GOAL
List every line in the records below that contains the word "option", copying each such line in full.

ENTRIES SUPPLIED
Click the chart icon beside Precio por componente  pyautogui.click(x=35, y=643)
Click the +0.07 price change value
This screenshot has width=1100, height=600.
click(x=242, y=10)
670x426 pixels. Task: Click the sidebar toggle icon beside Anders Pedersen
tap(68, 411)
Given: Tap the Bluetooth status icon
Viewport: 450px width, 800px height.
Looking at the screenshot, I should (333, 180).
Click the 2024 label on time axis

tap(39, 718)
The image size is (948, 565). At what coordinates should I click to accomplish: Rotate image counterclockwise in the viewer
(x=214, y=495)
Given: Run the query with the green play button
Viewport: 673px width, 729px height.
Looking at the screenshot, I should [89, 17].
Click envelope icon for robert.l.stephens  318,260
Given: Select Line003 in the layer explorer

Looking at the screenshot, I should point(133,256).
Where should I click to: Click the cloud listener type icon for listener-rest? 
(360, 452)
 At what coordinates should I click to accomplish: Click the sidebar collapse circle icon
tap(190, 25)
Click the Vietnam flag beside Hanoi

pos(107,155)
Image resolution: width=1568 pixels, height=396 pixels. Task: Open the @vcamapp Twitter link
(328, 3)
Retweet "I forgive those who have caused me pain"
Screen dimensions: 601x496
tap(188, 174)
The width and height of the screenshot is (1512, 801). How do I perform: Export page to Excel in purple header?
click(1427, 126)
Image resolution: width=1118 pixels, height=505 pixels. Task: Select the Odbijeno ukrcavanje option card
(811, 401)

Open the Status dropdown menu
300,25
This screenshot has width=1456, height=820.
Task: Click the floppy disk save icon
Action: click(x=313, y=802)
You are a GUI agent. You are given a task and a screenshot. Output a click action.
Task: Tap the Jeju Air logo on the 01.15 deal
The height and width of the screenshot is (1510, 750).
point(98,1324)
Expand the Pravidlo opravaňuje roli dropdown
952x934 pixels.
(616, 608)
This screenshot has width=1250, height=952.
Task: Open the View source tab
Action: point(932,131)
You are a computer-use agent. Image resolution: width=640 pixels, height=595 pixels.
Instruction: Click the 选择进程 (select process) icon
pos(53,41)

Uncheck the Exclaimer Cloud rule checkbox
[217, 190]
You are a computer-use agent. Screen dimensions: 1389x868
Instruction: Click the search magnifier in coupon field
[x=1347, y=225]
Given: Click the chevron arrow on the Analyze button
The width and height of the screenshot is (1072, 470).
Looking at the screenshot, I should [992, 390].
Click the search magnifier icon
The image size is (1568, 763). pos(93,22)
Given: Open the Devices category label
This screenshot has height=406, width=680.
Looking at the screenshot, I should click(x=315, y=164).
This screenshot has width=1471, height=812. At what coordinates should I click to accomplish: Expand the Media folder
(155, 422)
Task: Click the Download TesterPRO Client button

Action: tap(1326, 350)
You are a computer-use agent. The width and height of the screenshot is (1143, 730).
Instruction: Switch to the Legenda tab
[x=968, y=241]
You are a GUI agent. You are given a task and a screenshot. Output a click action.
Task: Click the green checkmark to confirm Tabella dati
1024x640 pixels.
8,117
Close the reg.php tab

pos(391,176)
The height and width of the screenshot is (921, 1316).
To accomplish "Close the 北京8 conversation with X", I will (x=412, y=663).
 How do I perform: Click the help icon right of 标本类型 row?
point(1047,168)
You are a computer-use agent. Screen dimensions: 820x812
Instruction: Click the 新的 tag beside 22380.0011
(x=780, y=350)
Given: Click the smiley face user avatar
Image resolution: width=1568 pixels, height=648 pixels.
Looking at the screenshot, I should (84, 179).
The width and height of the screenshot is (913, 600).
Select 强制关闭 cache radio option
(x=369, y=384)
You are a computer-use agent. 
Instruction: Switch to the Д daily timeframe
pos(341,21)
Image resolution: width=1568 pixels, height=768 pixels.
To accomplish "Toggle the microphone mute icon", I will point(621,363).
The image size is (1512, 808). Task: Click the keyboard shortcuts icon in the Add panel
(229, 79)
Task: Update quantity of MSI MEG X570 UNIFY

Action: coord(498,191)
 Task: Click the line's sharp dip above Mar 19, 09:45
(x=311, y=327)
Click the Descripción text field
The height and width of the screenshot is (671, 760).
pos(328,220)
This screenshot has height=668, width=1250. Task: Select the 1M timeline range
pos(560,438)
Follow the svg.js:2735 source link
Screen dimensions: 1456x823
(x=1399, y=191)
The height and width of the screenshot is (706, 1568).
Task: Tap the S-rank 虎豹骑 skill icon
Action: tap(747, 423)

COMPLETE OUTPUT
Image resolution: width=1118 pixels, height=505 pixels. Task: Select the Odbijeno ukrcavanje option card
Select 强制关闭 cache radio option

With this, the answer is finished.